Nicht zuletzt durch das überraschende Ergebnis der Volksabstimmung zu Stuttgart 21, ist das politische Mittel des Volks-entscheides wieder mehr in den Fokus der Öffentlichkeit geraten. „Alle Staatsgewalt geht vom Volke aus.“ So steht es im Grundgesetz der Bundesrepublik Deutschland. Der Volksentscheid bietet den stimmbe-rechtigten Bürgerinnen und Bürgern eine direkte Beteiligung zu polit-ischen Sachfragen. Es ist eine wichtige Instanz der direkten Demokratie, die bereits im antiken Athen zu finden war und sich bis heute durchsetzte. In der Schweiz weit verbreitet, finden Volksbegehren auch in Deutschland wieder Anklang bei Bürgerinitiativen als auch bei Politikern. Doch wie verläuft ein Volksbegehren?
Wie kann ein Anliegen zum Volksbegehren werden?
Es handelt sich grundsätzlich um ein dreistufiges Verfahren. Die erste ist die Volksinitiative. Die Bevölkerung einer Region kann zu Themen, die als wichtig für die Allgemeinheit betrachtet werden, eine Initiative gründen. Erhält diese Bürgerinitiative mehr als einen vorgegebenen Prozentsatz an Unterschriften stimmberechtigter Anwohner, folgt darauf die zweite Stufe. Das Volksbegehren zielt darauf ab, das Parlament zu bewegen sich mit einer politischen Sachfrage zu befassen oder einen Sachverhalt erneut zu prüfen. Die Volksvertretung bleibt dabei zwar in ihrer Entscheidung unabhängig, erkennt aber eine Tendenz der Wähler, die mit Sicherheit nicht außer Acht gelassen werden sollte. Wird in diesem Schritt das Volksbegehren abgelehnt, kann ein durch das Volk initiierter Volksentscheid herbeigeführt werden. Dies ist der Beginn der dritten Stufe. Parlament und Bürger stellen zusammen mindestens drei alternative Abstimmungsmöglichkeiten zur Auswahl. Beide Seiten informieren dann die Wähler zu der Problematik und ihrer Sichtweise.
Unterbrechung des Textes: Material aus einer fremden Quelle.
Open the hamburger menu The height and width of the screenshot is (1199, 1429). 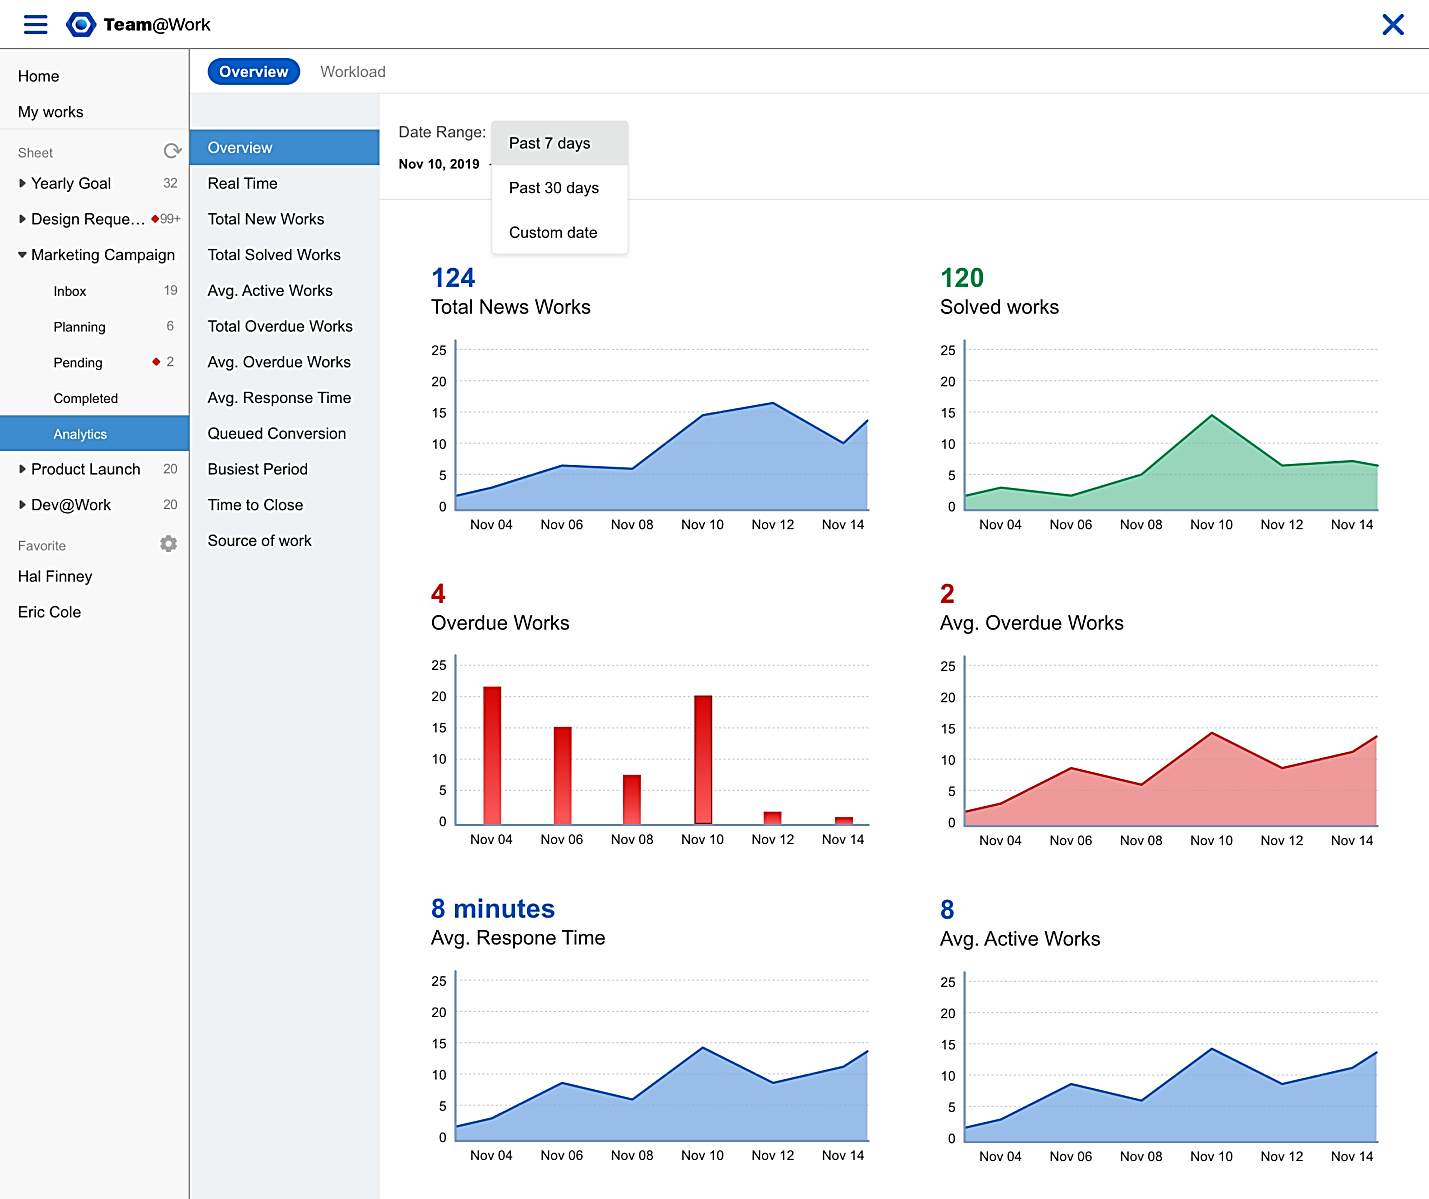(36, 25)
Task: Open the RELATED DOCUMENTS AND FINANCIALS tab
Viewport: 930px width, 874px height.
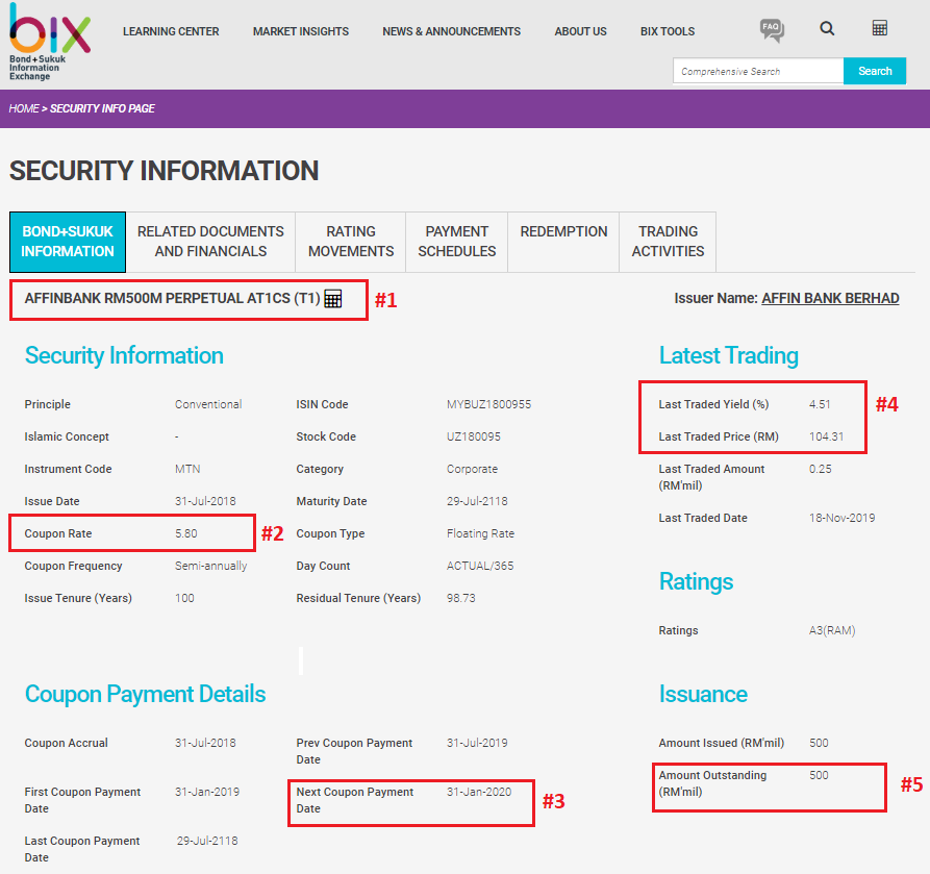Action: click(x=210, y=241)
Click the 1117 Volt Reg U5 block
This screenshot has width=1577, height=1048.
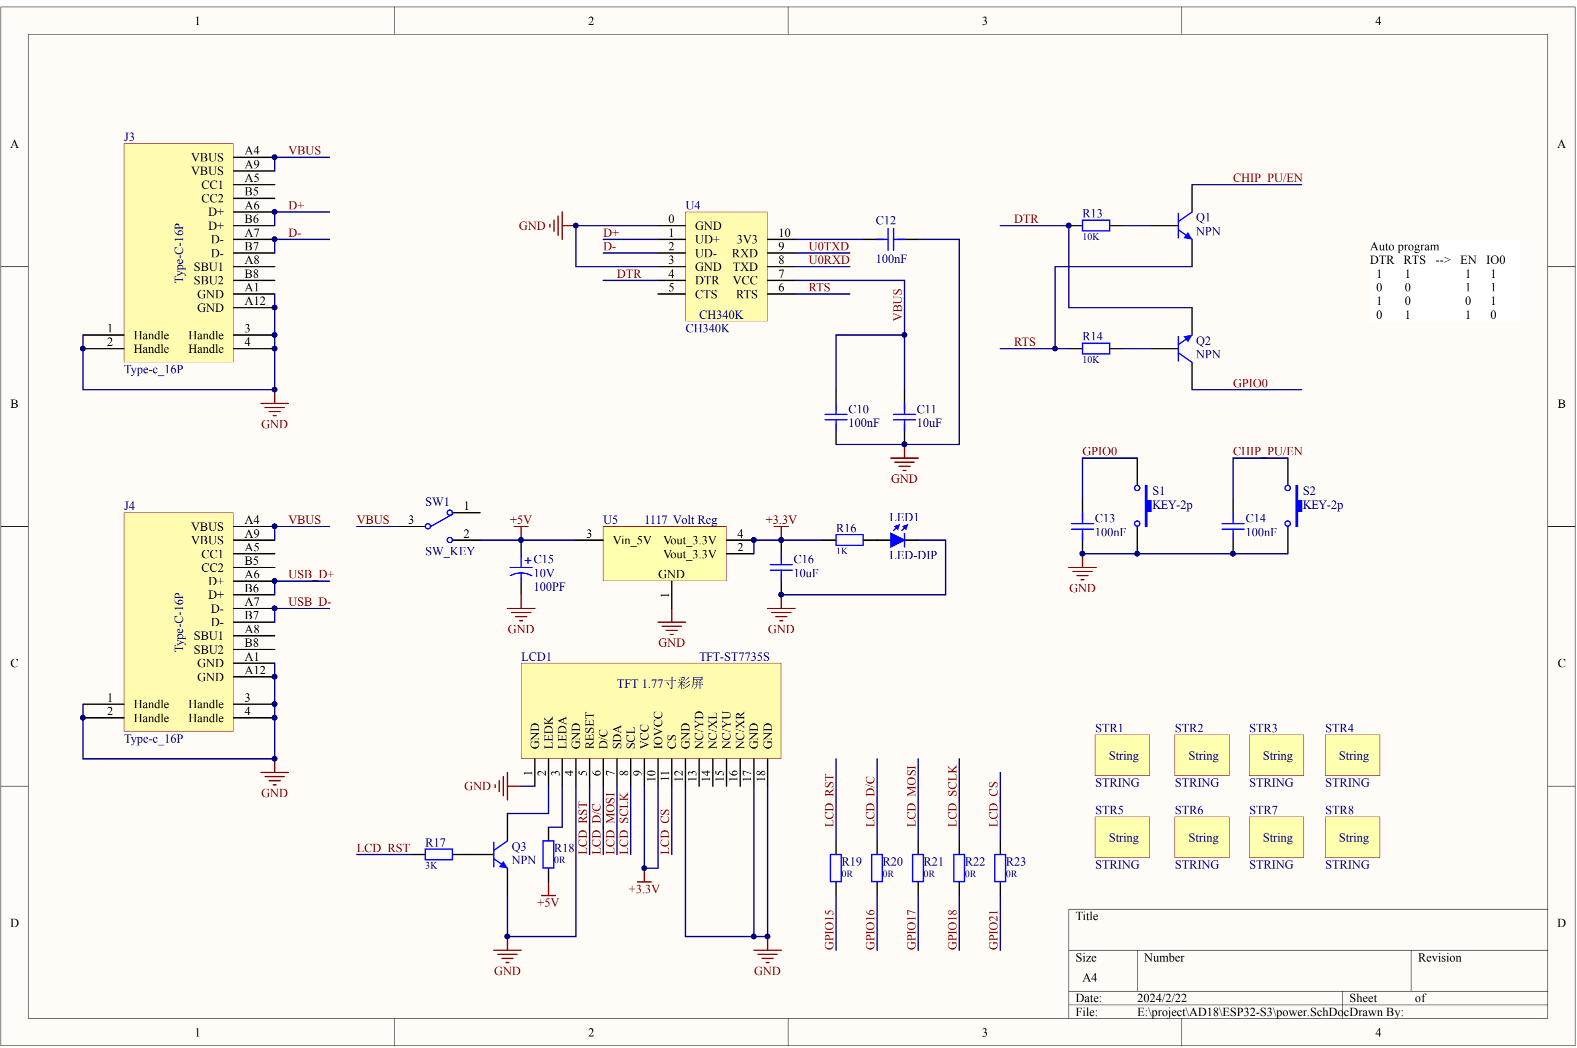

In einem festgelegten Zeitraum wird dann eine Abstimmung aller wahlberechtigter Staatsbürger angestrebt. Die hierbei zustande gekommene Entscheidung ist für die Politik verbindlich.
Kosten und Anliegen eines Volksbegehrens
Die Kosten sind schwer zu kalkulieren. Dies hängt insbesondere vom Aufwand ab, den die initiierende Gemeinschaft betreiben will, um die Wähler von ihrem Anliegen zu überzeugen. Flyer, Info-Broschüren, Webseite, vieles ist machbar, muss aber auch privat finanziert werden. In einigen Bundesländern sind nach dem Erreichen der Mindestanzahl von Unterschriften Rückzahlungen pro geprüfter Unterschrift im Cent-Bereich möglich. Grundsätzlich können alle Fragen zum Volksbegehren oder Volksentscheid führen, die von allgemeinem Interesse sind. Dieses bekundet die Wählerschaft mit der Sammlung der Unterschriften. Es können Sachfragen gestellt werden, die nicht gegen die freiheitlich-demokratische Grundordnung verstoßen und nicht anderweitig Gesetze oder Regelungen auf Bundesebene verletzen. Diese Art der Einflussnahme ist nur auf der Länderebene zulässig. Auf Bundesebene besteht nur die Möglichkeit einer Volksabstimmung im Zusammenhang mit einer Neu- oder Umverteilung des Staatsgebietes.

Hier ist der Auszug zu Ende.